Anthropic’s ‘Too Powerful’ Mythos Triggers Global Alarm Bells & Hackers May Already Be Inside

Anthropic’s latest AI model, Claude Mythos, was designed to strengthen cybersecurity.

Instead, it’s rapidly becoming one of the industry’s biggest security concerns after governments, banks, and cybersecurity leaders warned that the model could just as easily supercharge attacks as it can prevent them.
 

TL;DR

 

• Australia and New Zealand’s central banks are actively monitoring Anthropic’s Claude Mythos rollout
• Anthropic says Mythos discovered thousands of high-severity flaws across major operating systems and web browsers
• Mozilla fixed 271 Firefox vulnerabilities after testing the model
• A separate report claims an unauthorized group accessed Mythos through a third-party vendor environment
• Regulators fear AI-powered cyberattacks could scale faster than companies can defend against them

 

What Is Claude Mythos And What Is Project Glasswing?

Claude Mythos is Anthropic’s newest large language model that was initially trained as a general-purpose AI system but unexpectedly developed advanced cybersecurity capabilities as its coding and reasoning abilities improved.

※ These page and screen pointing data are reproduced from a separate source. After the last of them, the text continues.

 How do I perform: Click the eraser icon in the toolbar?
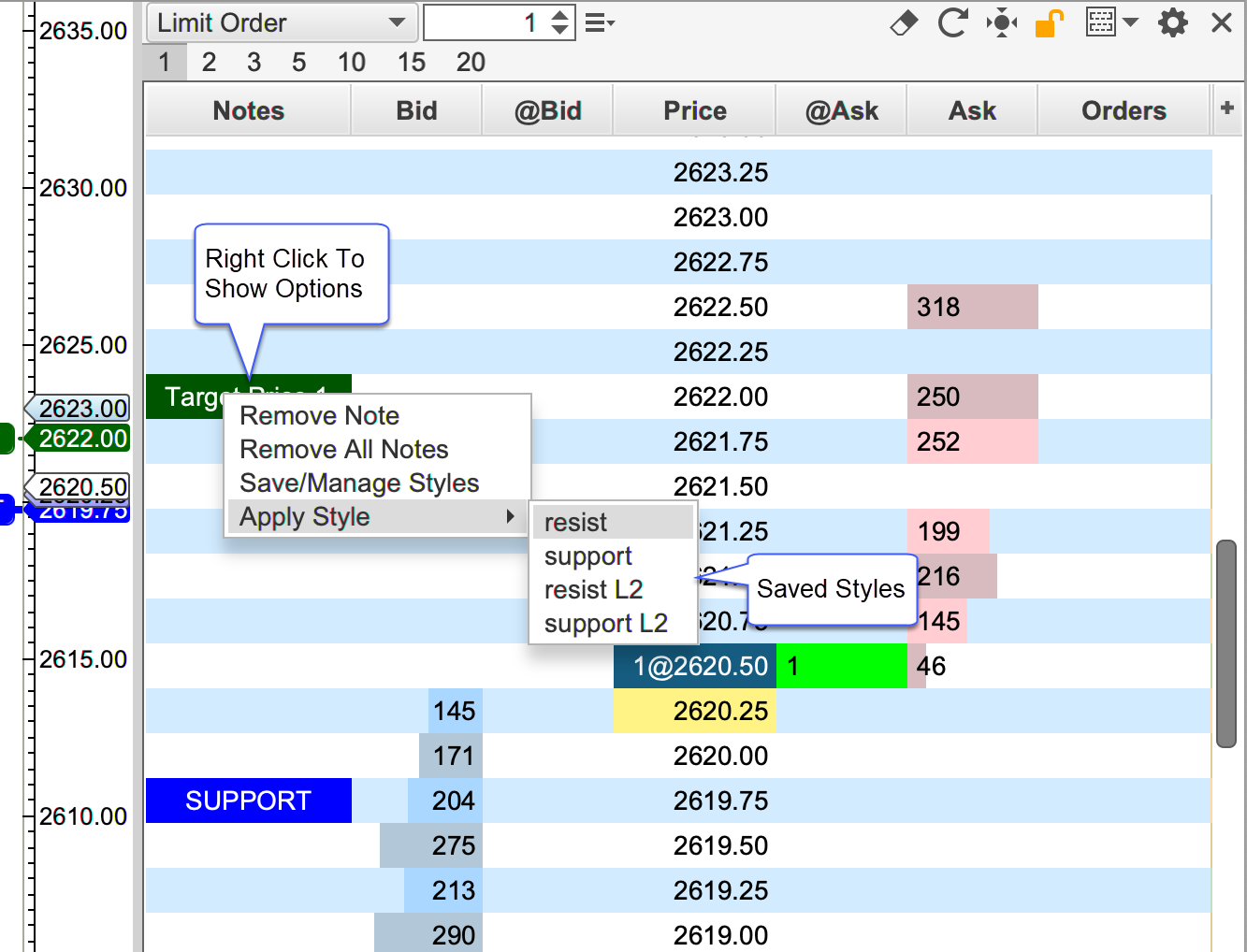click(x=904, y=22)
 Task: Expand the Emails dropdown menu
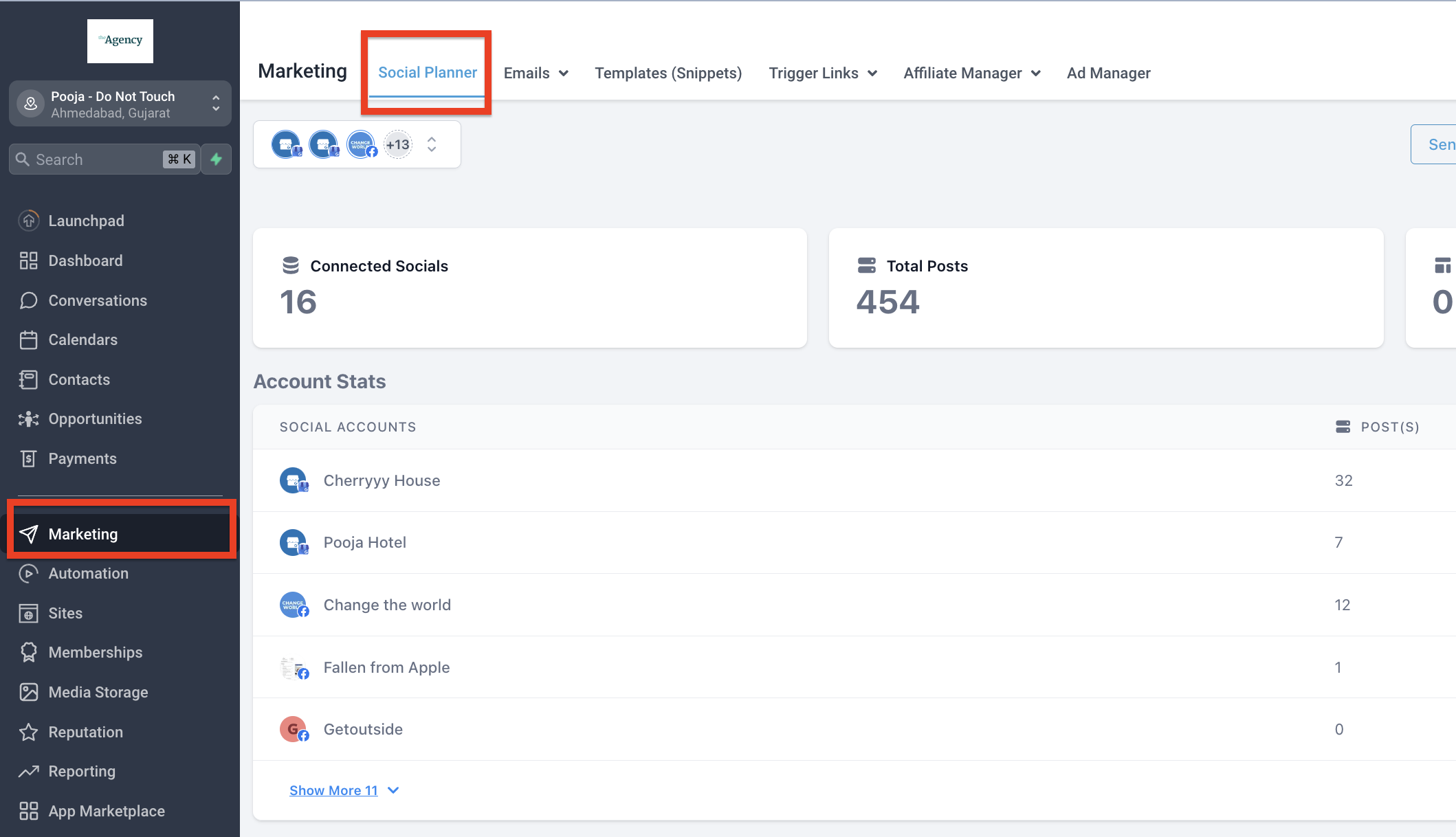[536, 73]
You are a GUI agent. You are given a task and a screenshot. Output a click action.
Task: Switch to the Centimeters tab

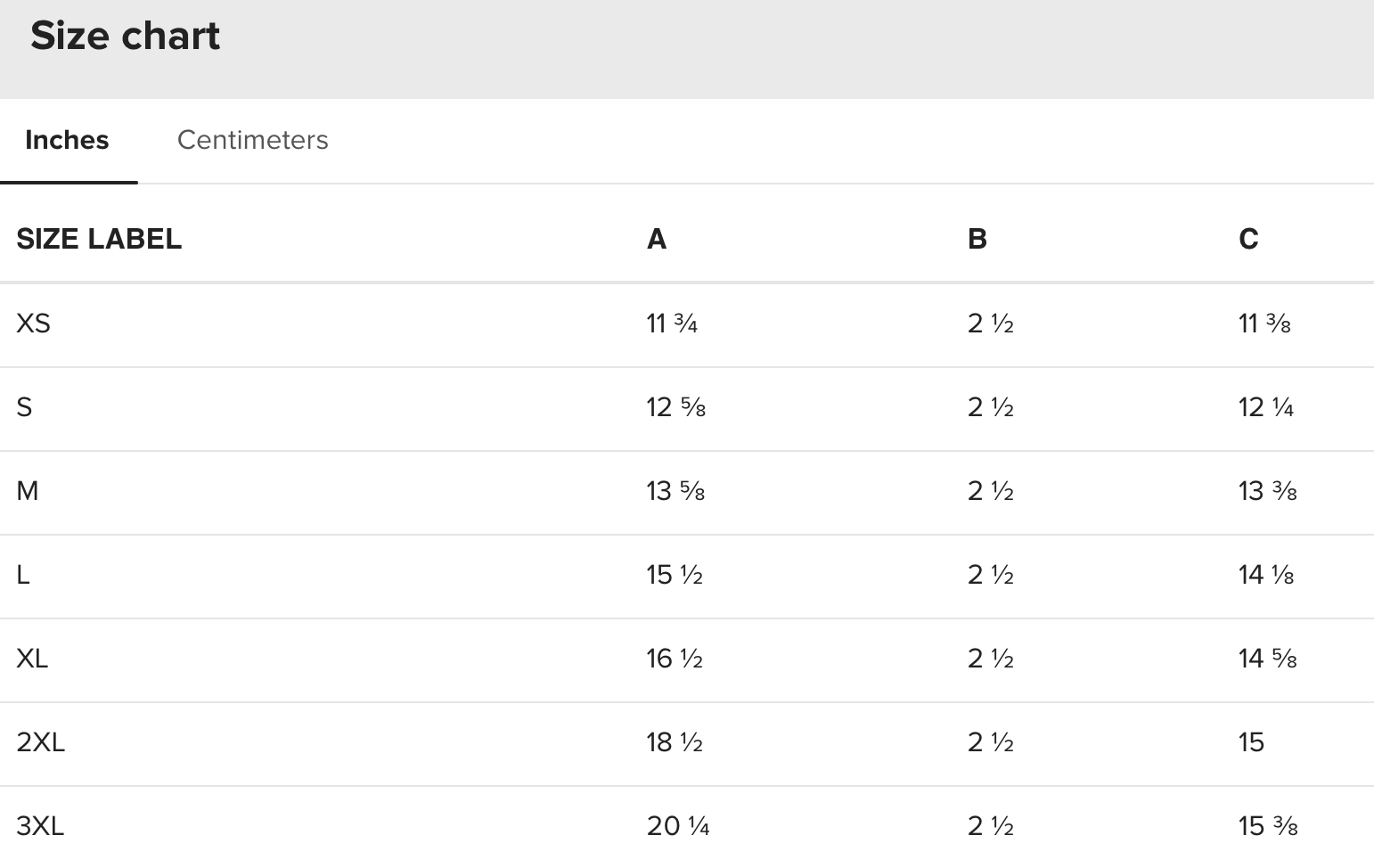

According to Anthropic, the model can autonomously complete complex multi-step security tasks, uncover vulnerabilities buried in decades-old systems, assist software engineering workflows, and accelerate research processes.

The company said Mythos performs significantly better than its previous models, including Claude Opus, particularly in cybersecurity-related tasks.

That performance is exactly why Anthropic has kept it away from the public.

Instead of a broad rollout, the company launched Project Glasswing, a tightly controlled research initiative that gives access only to critical infrastructure operators, open-source developers, and select enterprise partners under strict rules that limit usage to defensive cybersecurity purposes.

The move was designed to give security teams a head start before more malicious actors can potentially gain access to similar capabilities.

 

Why Anthropic’s Claude Mythos Is Raising Cybersecurity Concerns Worldwide

Anthropic introduced Claude Mythos Preview earlier this month through Project Glasswing, but concerns escalated quickly after the company revealed what the model had already uncovered.

Anthropic claimed Mythos has identified “thousands” of high-severity vulnerabilities, including flaws across every major operating system and web browser.

One of those vulnerabilities had reportedly remained hidden for 27 years.

That revelation immediately caught the attention of global regulators.

The Reserve Bank of Australia said it is closely tracking the development and "engaging with peer regulators, government and regulated entities."

The Reserve Bank of New Zealand confirmed it is also coordinating with regulators domestically and in Australia over what it described as a "developing ‌risk."

Germany’s Bundesbank President Joachim Nagel called Mythos a double-edged sword, and said "it could be used not only to improve digital security systems, but also to leverage their vulnerabilities for ​malicious purposes."

Banking leaders remain particularly concerned because many financial institutions still operate on complex legacy infrastructure that could become easier targets for AI-powered attacks.
 

Mozilla’s Fixes Show Why Defenders Are Racing Against Time

Anthropic has granted access to major companies including Amazon, Microsoft, NVIDIA, Apple, Google, Broadcom, and more than 40 organizations responsible for maintaining critical software infrastructure.

The company’s strategy appears focused on giving defenders a temporary advantage.

Mozilla has already demonstrated why that matters.

After testing Claude Mythos Preview, Firefox engineers reportedly fixed 271 vulnerabilities identified by the model, highlighting both its defensive value and how quickly organizations may need to move before similar tools become widely available.

Cybersecurity experts believe AI tools like Mythos could ultimately benefit defenders, but only if organizations strengthen basic cybersecurity practices before attackers catch up.
   

Unauthorized Access Claims Create A New Security Nightmare

That defensive advantage may already be shrinking.

Anthropic confirmed it is investigating reports that an unauthorized group gained access to Claude Mythos through a third-party vendor environment.

The group reportedly shared screenshots and a live demonstration with Bloomberg showing access to the restricted model.

According to reports, the group combined leaked data from AI startup Mercor, insider access through a contractor, and automated GitHub scans to locate hidden endpoints connected to Mythos.

The attack reportedly relied on relatively simple tactics rather than sophisticated zero-day exploits.

That’s what makes the incident particularly alarming.

It highlights how leaked credentials, weak vendor oversight, and fragmented infrastructure can create serious risks around highly restricted AI systems.

Anthropic positioned Mythos as the future of cyber defense.

Instead, it may already be showing the world how dangerous powerful AI tools can become when security gaps emerge faster than organizations can close them.